However, no matter what fear and terror was in them, or what filth they lived in, there was still a determination inside the Jewish ghetto communities to maintain some sort of quality of life for themselves and their families. The Jewish council tried their best and endeavoured to manage the day to day management of the ghetto so that the shortages of food, along with the outbreak of disease, were dealt with in a structured and organized way. The council also, ‘ensured that the religious life of the people was maintained and that their talents and abilities continued to be developed for the benefit of all.’ (Susan Willoughby, The Holocaust 2002).
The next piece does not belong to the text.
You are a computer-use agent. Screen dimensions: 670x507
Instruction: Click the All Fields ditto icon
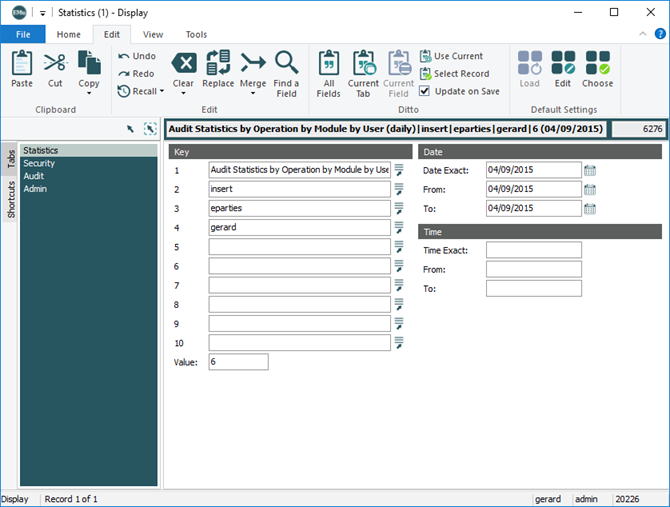pyautogui.click(x=328, y=64)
Those activities showed us that in a way there was a form of passive resistance in the face of Nazi anti-Semitism. Other types of resistance were also very existent in the ghetto, in the form of resistance groups, the most well known act of resistance and defiance in the Warsaw ghetto.
Photographs and video footage of the Holocaust often present us with alarming, sometimes scary, images of rows of victims standing submissively waiting to die. While this gives the impression of a meek and passive people who have abandoned all hope and their will to live, we must not make the mistake of assuming that the ghetto population lost their sense of self-respect or their will to survive. As Susan Willoughby states in The Holocaust, “on the contrary, in the ghettos ad the camps there was defiance and resistance which showed themselves in a variety of ways”.
Source A provides such film footage that would easily give you the impression that the Jewish peoples who have abandoned all hope and lost all will to live. Its shows us in a clear way of the atrocious living conditions within the Warsaw ghetto, highlighting the overcrowded and cold living quarters and the severity of the mistreatment, malnutrition, starvation, disease and death. The lack of heating is also portrayed in a good clear way, as the sources shows us people wrapped up in blankets, inside their dwellings, trying to keep warm. The images shown are very striking in terms of the enormous human suffering endured by the Jewish peoples within the ghetto, and it portrays an admirable dignity for the Jews in the face of atrocity.
Source D is an extract from Martin Gilbert’s Final Journey, it refers give us an insight into the overcrowded conditions. It revealed to us that the average of person to room was a huge thirteen, while thousands had no room at all. This source also highlights the shortage of heating fuel, with “718/780 dwellings having no heat at all”. Along with the severity of the Polish winter, the acute food shortage, and the fact that the Jews had no means of earning a living, the Nazi strategy, “ ensured tens of thousands of Jews died of starvation”, (Gilberts Final Journey).
However, Source D also reveals another side to the Jewish oppression within the ghetto. Gilbert reveals that, “despite this terrible oppression and isolation, the Jews of Warsaw struggled to maintain, amid the starvation and sickness, a decent, civilized way of life”. Gilbert states that a passive resistance was in operation, with the Jews actively promoting their pastimes and indeed their culture as, “illegal schools were organized and religious seminaries worked in secret”. Gilbert also refers to the operation of resistance groups, despite the fact that they had no weapons, and the publication of illegal magazines and pamphlets. This gives an insight to the will to survive and maintain self-respect that existed among the Jewish community in the face of extreme religious and cultural persecution.
Source E, which is an extract from Paul Hilberg’s The Destruction of European Jews, 1948, quoted in Gilbert’s Holocaust, also give us evidence and looks into social services that were in operation inside the ghetto. Hilberg states that, “there were occupational training programs, workshops, rationing systems, housing authorities, hospitals, ambulances and other services in the ghettos”. This group of services help us to appreciate the effort made by the Jewish community to provide a structure that attempted to deal with the health and social problems that the ghetto presented them. It also demonstrates the will of the Jewish community to carry on with life, no matter how miserable it had become under the Nazi occupation.
Overall, Source A provides video footage that shows us appalling conditions, starvation, disease and death. However, the video footage may give the watcher the impression that the Jewish people were submissive, without hope, self-respect, or having any will whatsoever to survive. Although, this source could also be interpreted as demonstrating the admirable sense of dignity while staring into the face of atrocity and persecution. Sources D and E provide evidence that the Jewish community were not submissive, and had managed to organise events, cultural groups, religious gatherings, and health and social service. These sources, along with the use of source A help give a more rounded up picture of the life and times inside the ghetto. Thus through the usage of source A, D and E we can draw a full and accurate picture of life in the Warsaw Ghetto. We can conclude that from the three sources we can interpret life in the ghetto as a life that maintained the will to survive, but the life showed us that the Jewish population had had an amazing sense of dignity while facing these terrible times, and facing the persecution of their religion and culture. Indeed the ghetto and the Final Solution was a persecution of their very right to live.